'Lost' JM Barrie play returns to stage at Dumfries Academy
- Published
A play by Peter Pan author JM Barrie, which was last performed in 1877, is returning to the stage at his old school in Dumfries.
The Scottish Youth Theatre and Peter Pan Moat Brae Trust are behind the event on Friday at Dumfries Academy.
Bandelero the Bandit was written by Barrie while he was a pupil.
Later in life he believed the script had been destroyed but it eventually surfaced in America and is now set to be performed once more.
An audience will be treated to a rehearsed reading of the 30-minute play by young actors from across Scotland.
The event is part of this week's launch of PPMBT's final drive to raise the remaining money needed to turn Moat Brae House - where Barrie played as a child - into a national centre for children's literature.
The appeal has already secured £4m of the £5.5m needed.
Fraser MacLeod, associate artistic director of the Glasgow-based SYT, said: "Scottish Youth Theatre is delighted to be able to return the first play of someone as iconic as JM Barrie to the stage, after such an enormous amount of time.
"The play is fascinating because it contains the beginnings of so many ideas and approaches that Barrie went on to expand and develop as his career flourished.
"We want young people today to see Bandelero like this, as the start of a career, and perhaps to think that if JM Barrie could have done it then, they can do it now."
Why does Bandelero the Bandit matter?
By Prof Ronnie Jack, University of Edinburgh, who rediscovered the work
Barrie thought the play was lost so it's wonderful that it has survived.
It's an important work in a number of ways, for example it shows how he loved to collect themes and ideas from everything he read and turn them into something of his own.
It also shows his early fascination with special effects.
This reached its ultimate expression in Tinker Bell, who was a character created entirely by special effects using sound and light.
A local clergyman took exception to the play and wrote to the local newspapers to condemn it for being immoral.

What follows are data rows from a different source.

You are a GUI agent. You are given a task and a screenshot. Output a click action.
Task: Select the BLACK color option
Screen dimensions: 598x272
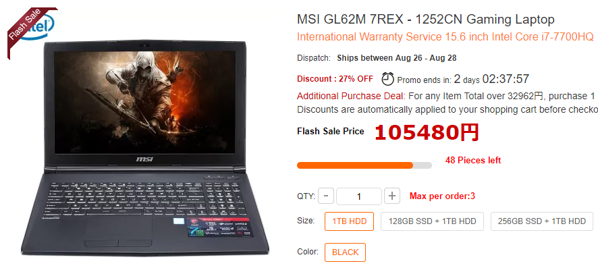[x=345, y=252]
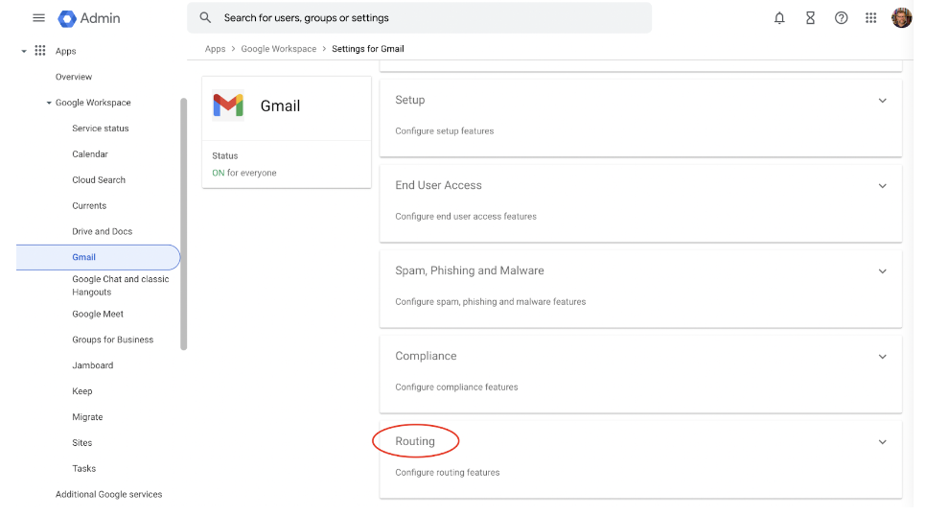Select Drive and Docs in sidebar
The width and height of the screenshot is (926, 516).
pos(103,232)
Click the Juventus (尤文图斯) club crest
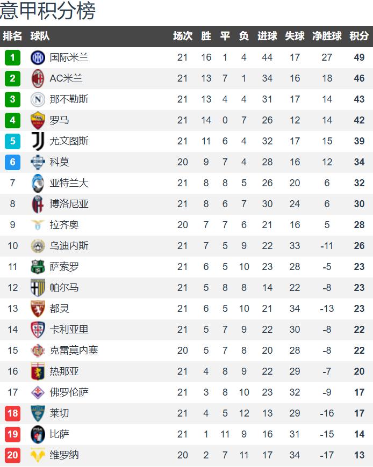This screenshot has height=467, width=373. 38,141

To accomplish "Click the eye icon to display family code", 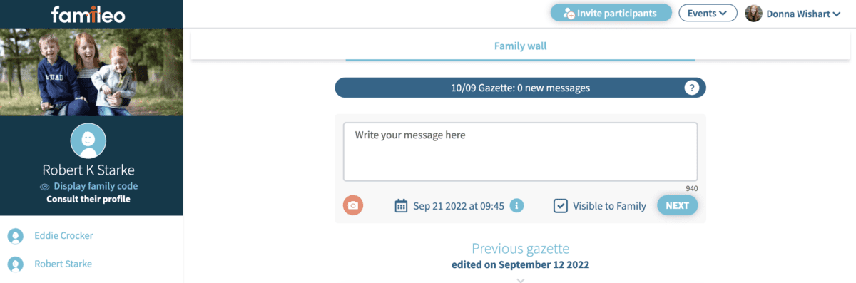I will [44, 186].
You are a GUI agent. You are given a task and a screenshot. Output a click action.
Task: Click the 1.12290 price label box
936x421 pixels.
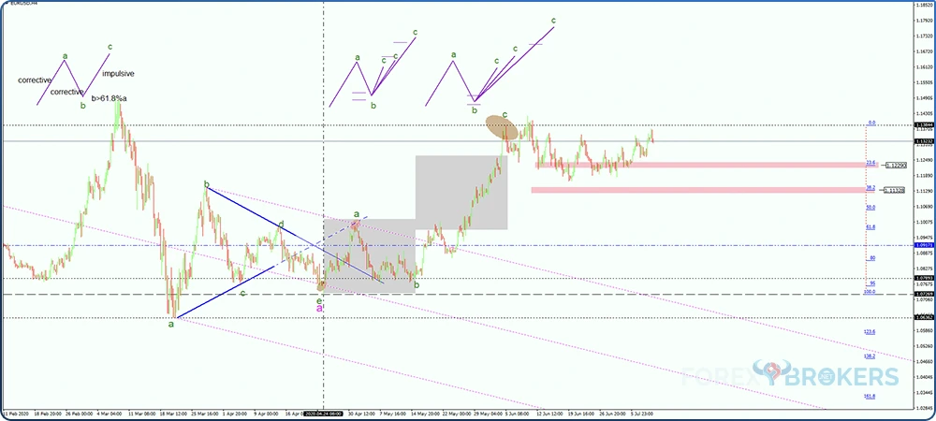(895, 166)
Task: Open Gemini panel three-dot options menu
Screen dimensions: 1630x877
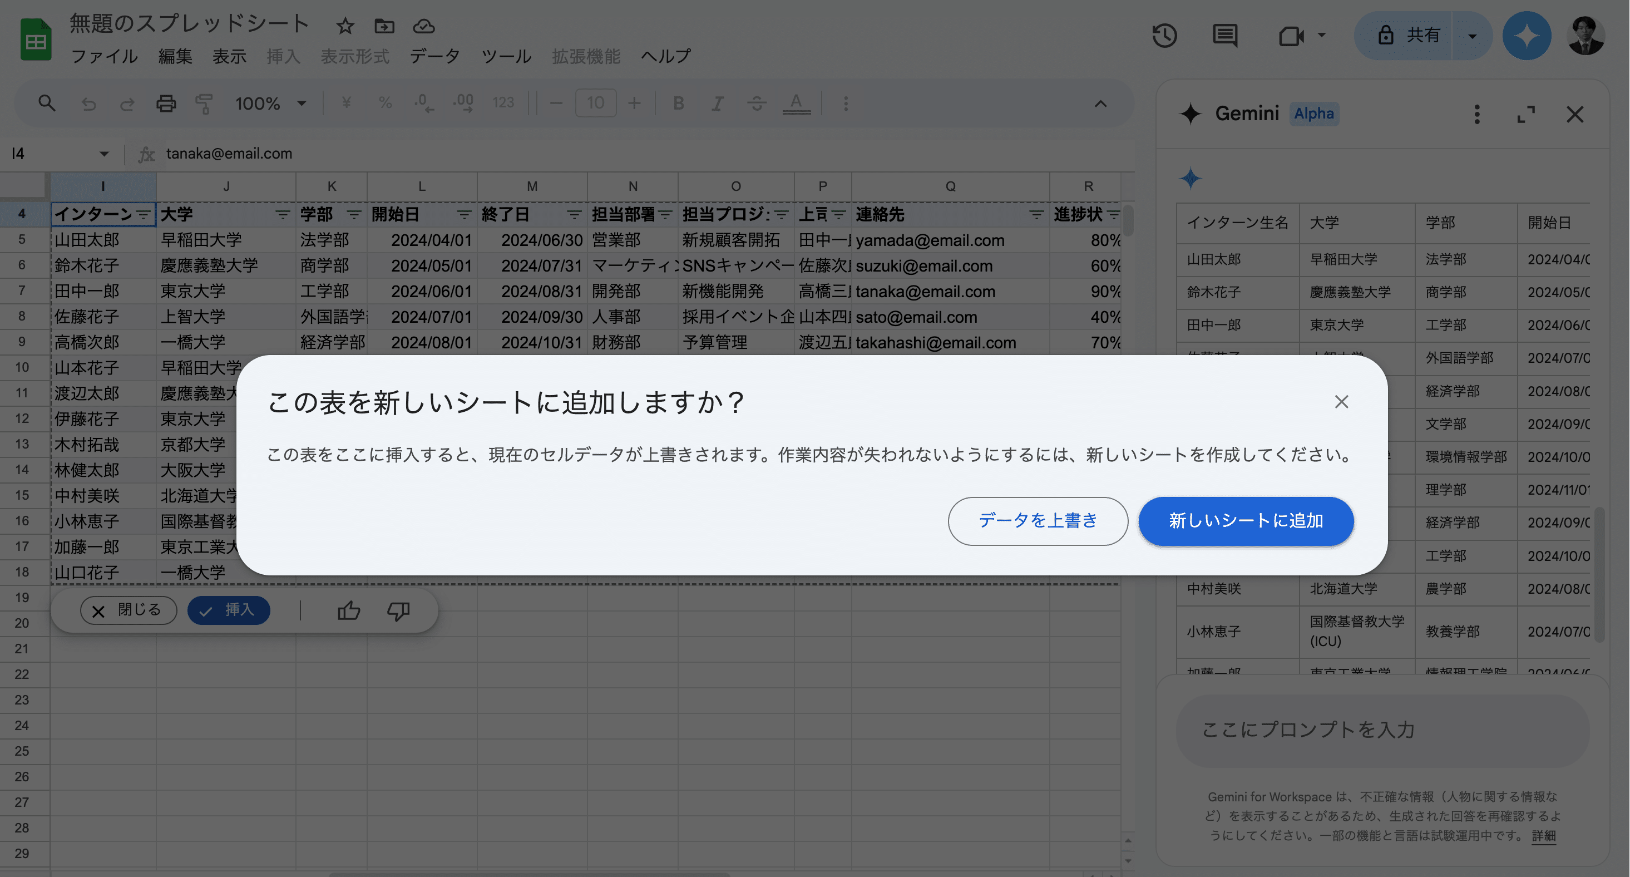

The young Barrie realised this was a fantastic opportunity and made the very most of it.
The next performance, which took place at the Crichton, was naturally full of people wanting to see what the fuss was about.
Joanne Dillon, rector of Dumfries Academy, said the school was very proud of its links with Barrie who was born in Kirriemuir but grew up in southern Scotland.
"The school played an important role in his early life and gave him superb opportunities to express his creativity," she said.
"His years at the academy, as well as the games he played in the garden at Moat Brae House, did a huge amount to inspire the ideas that were so important in his later life and work."
A final key element of the fundraising campaign for the children's literature centre is the launch of a new video appeal by PPMBT patron Joanna Lumley.
"This is such an exciting week for us, with Bandelero and the launch of our final fundraising push," she said.
"Imagine, being able to revive JM Barrie's first play, which he thought was lost forever, so people can enjoy it again after all this time in the very place it was originally performed.
"Projects like this are exactly what the Peter Pan Moat Brae Trust is all about, and show the enormous value of creating a national children's literature and storytelling centre for Scotland."